The issue is that the date range query does not specify a field
f2 => f2.DateRange(date => date.GreaterThanOrEquals(from).LessThanOrEquals(to)),
Add a field to this query
f2 => f2.DateRange(date => date
.Field("#timestamp")
.GreaterThanOrEquals(from)
.LessThanOrEquals(to)
),
In addition, for the filter aggregation to apply to the terms aggregation, the terms aggregation needs to be a sub aggregation of the filter aggregation. So it would be something like
var customerId = "foo";
var from = "now-365d";
var to = "now";
var result = await _client.SearchAsync<InsightRecord>(s => s
.Aggregations(a => a
.Filter("customer", customer => customer
.Filter(q => q
.Bool(b => b
.Must(
f2 => f2.DateRange(date => date
.Field("#timestamp")
.GreaterThanOrEquals(from)
.LessThanOrEquals(to)
),
f1 => f1.Term(ir => ir.CustomerId, customerId)
)
)
)
.Aggregations(aa => aa
.Terms("top_referers", ts => ts.Field("request.referer"))
)
)
)
);
Rather than specifying the date range and term queries using a filter aggregation though, I'd be inclined to specify them as the query to the search request. The query is taken into account when calculating aggregations. A filter aggregation is useful when you want to query on a dataset but run an aggregation only on a subset of the dataset e.g. if you were searching across all customers but then wanted to run an aggregation only on a subset of the customers. In practice, for this particular example, the outcome should be the same whether the query is specified as the query part of a search request, or as a filter aggregation with the terms aggregation as a sub aggregation, but the former is perhaps a little easier to get the results from.
Specified as the query would look something like
var result = await _client.Search<InsightRecord>(s => s
.Query(q => q
.Bool(b => b
.Must(
f2 => f2.DateRange(date => date
.Field("#timestamp")
.GreaterThanOrEquals(from)
.LessThanOrEquals(to)
),
f1 => f1.Term(ir => ir.CustomerId, customerId)
)
)
)
.Aggregations(aa => aa
.Terms("top_referers", ts => ts.Field("request.referer"))
)
);
Further, there's a couple more things we can do
Since we're only interested in the results of the terms aggregation and not the search hits, we can specify .Size(0) to not bother returning search hits on the response.
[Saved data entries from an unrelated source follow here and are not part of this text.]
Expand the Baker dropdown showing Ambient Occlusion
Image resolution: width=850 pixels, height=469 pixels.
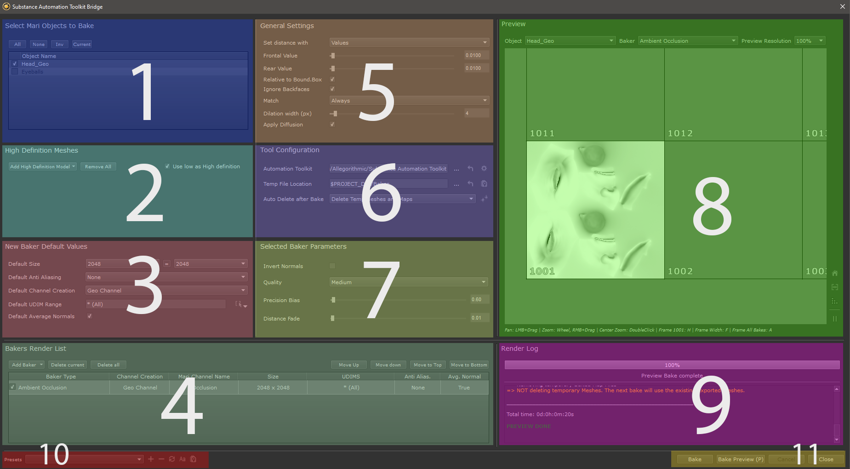[687, 41]
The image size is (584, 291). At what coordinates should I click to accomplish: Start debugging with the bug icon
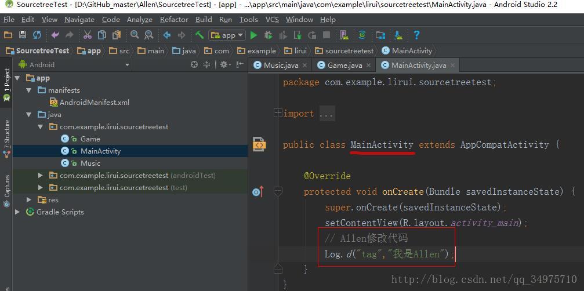[x=268, y=35]
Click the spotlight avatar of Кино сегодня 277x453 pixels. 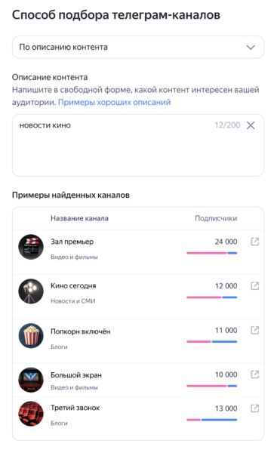point(31,291)
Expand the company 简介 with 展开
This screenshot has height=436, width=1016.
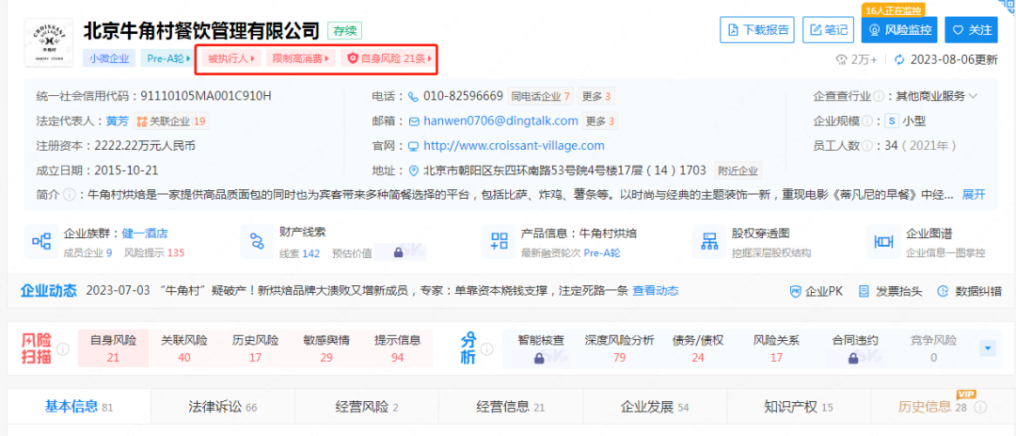[973, 194]
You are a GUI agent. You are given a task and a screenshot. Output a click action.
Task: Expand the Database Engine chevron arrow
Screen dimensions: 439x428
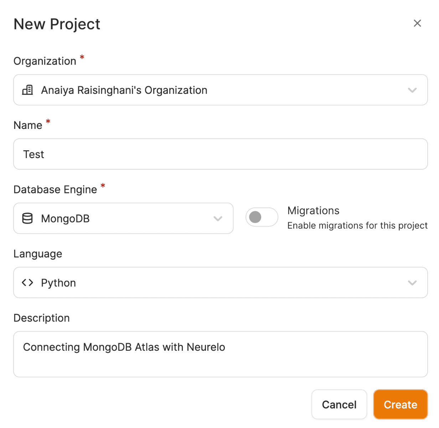click(218, 219)
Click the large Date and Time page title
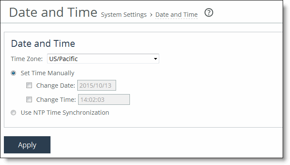290x165 pixels. 53,12
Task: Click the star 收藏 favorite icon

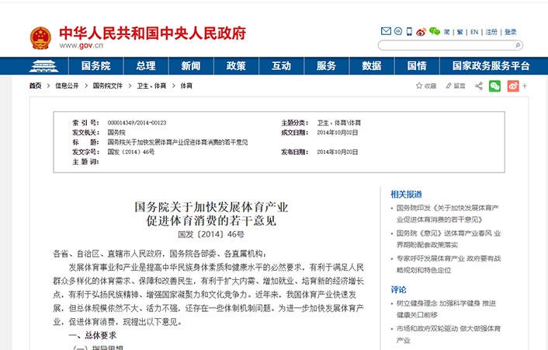Action: click(x=419, y=86)
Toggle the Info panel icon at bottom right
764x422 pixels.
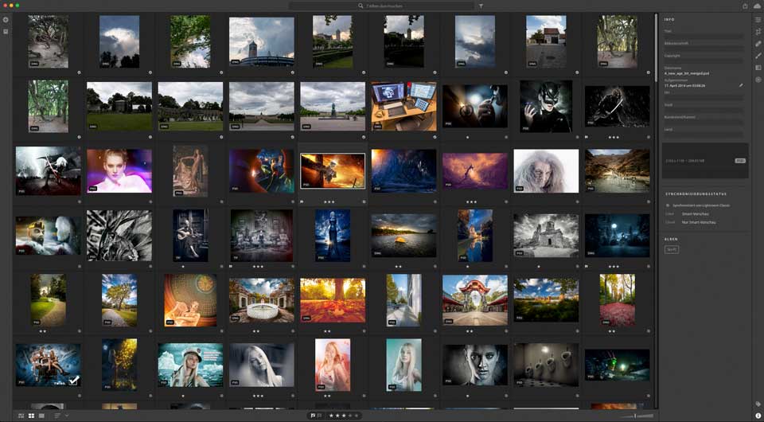(x=758, y=416)
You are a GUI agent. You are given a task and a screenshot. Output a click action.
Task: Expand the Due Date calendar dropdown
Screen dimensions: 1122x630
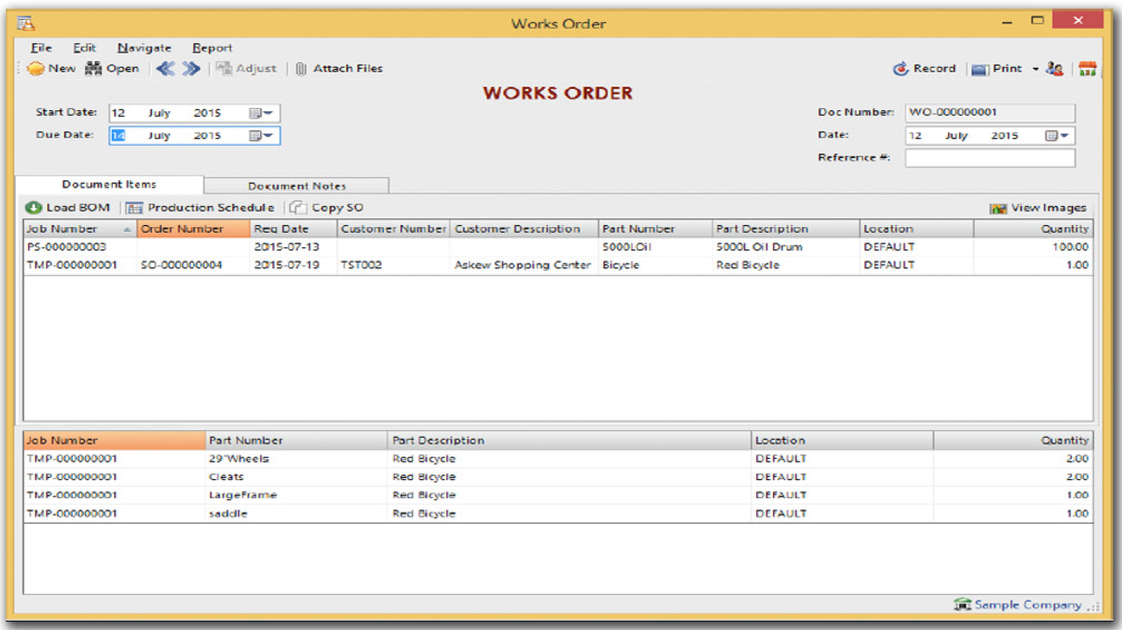coord(261,136)
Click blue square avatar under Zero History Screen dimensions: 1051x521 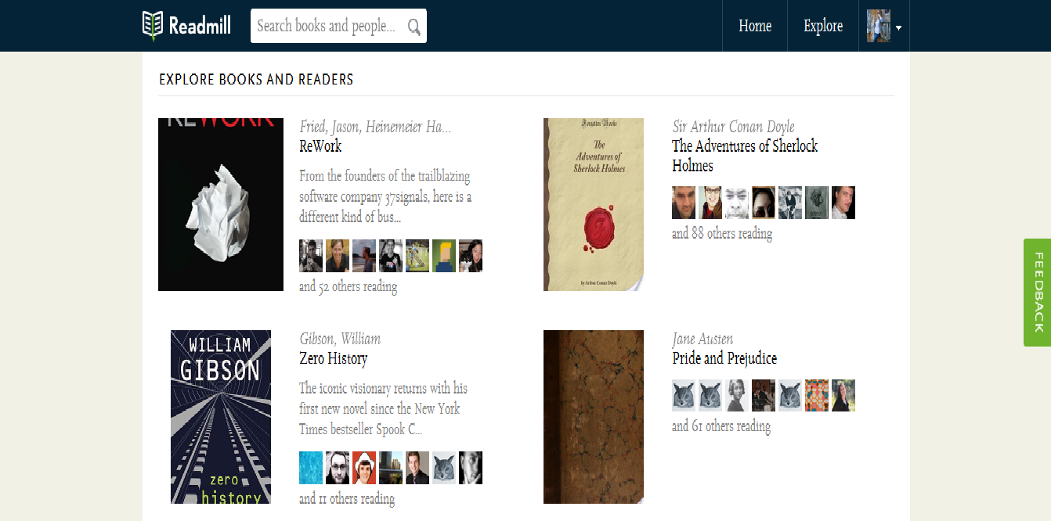click(311, 468)
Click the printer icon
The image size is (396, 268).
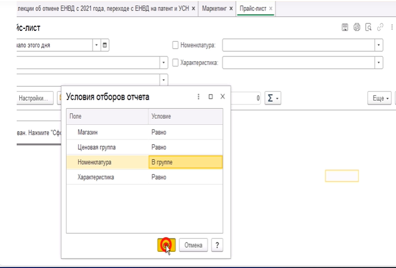click(357, 28)
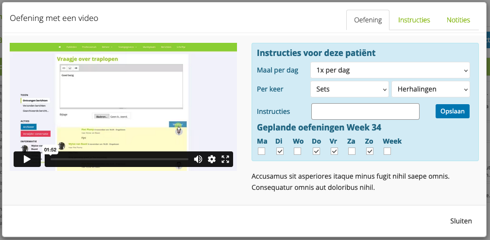Seek in the video progress bar
490x240 pixels.
coord(119,159)
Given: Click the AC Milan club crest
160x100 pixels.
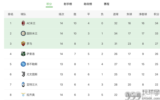Looking at the screenshot, I should click(23, 23).
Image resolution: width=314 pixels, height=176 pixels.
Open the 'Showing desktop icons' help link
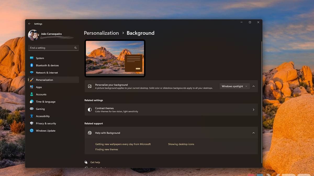tap(181, 144)
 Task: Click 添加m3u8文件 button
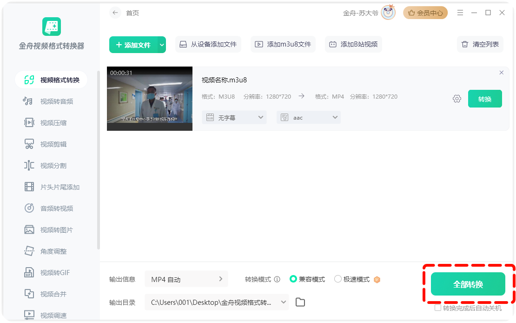coord(283,45)
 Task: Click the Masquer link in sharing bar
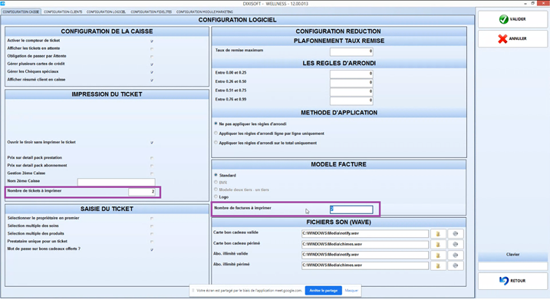click(x=351, y=291)
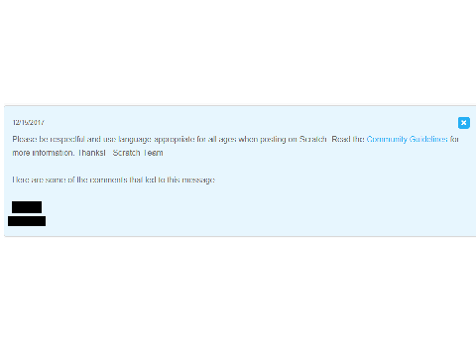Click the word 'language' in the alert
The height and width of the screenshot is (357, 476).
coord(135,139)
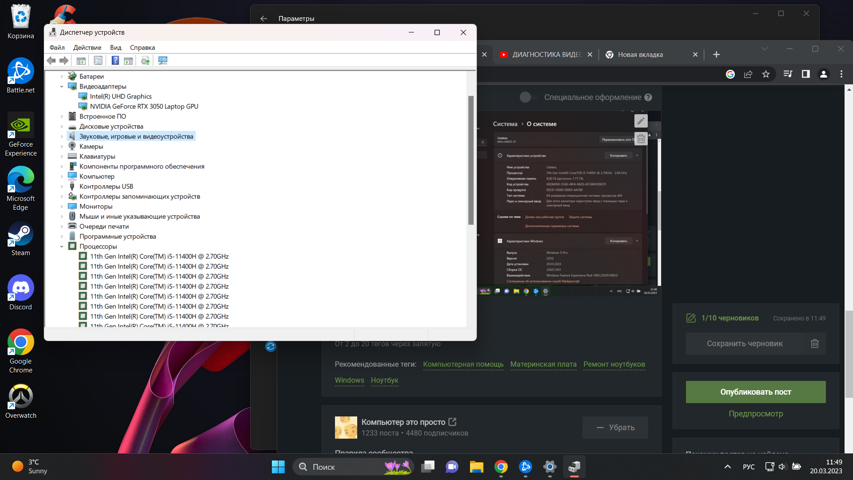Click Сохранить черновик button
Screen dimensions: 853x480
pos(745,343)
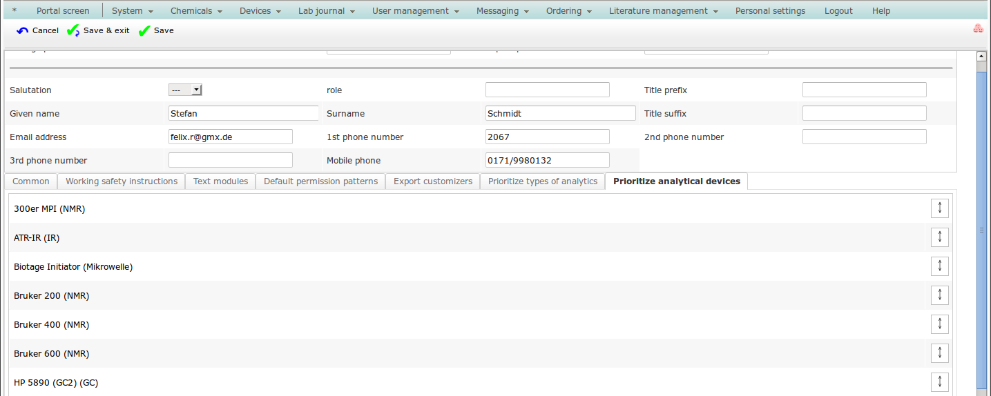
Task: Click the Email address input field
Action: [230, 137]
The bool query can be more succinctly expressed by combining queries with operator overloading, and since both queries are predicates (a document either matches the query or it doesn't), we can specify both in a filter clause to omit scoring. The final query then is something like
var result = await _client.SearchAsync<InsightRecord>(s => s
.Size(0)
.Query(q => +q
.DateRange(date => date
.Field("#timestamp")
.GreaterThanOrEquals(from)
.LessThanOrEquals(to)
) && +q
.Term(ir => ir.CustomerId, customerId)
)
.Aggregations(aa => aa
.Terms("top_referers", ts => ts.Field("request.referer"))
)
);
which generates the query
{
"aggs": {
"top_referers": {
"terms": {
"field": "request.referer"
}
}
},
"query": {
"bool": {
"filter": [{
"range": {
"#timestamp": {
"gte": "now-365d",
"lte": "now"
}
}
}, {
"term": {
"customerId": {
"value": "foo"
}
}
}]
}
},
"size": 0
}
The terms aggregation buckets can be accessed as expressed in your question.
Related
I am trying to use NEST to create search query dynamically based on user's input.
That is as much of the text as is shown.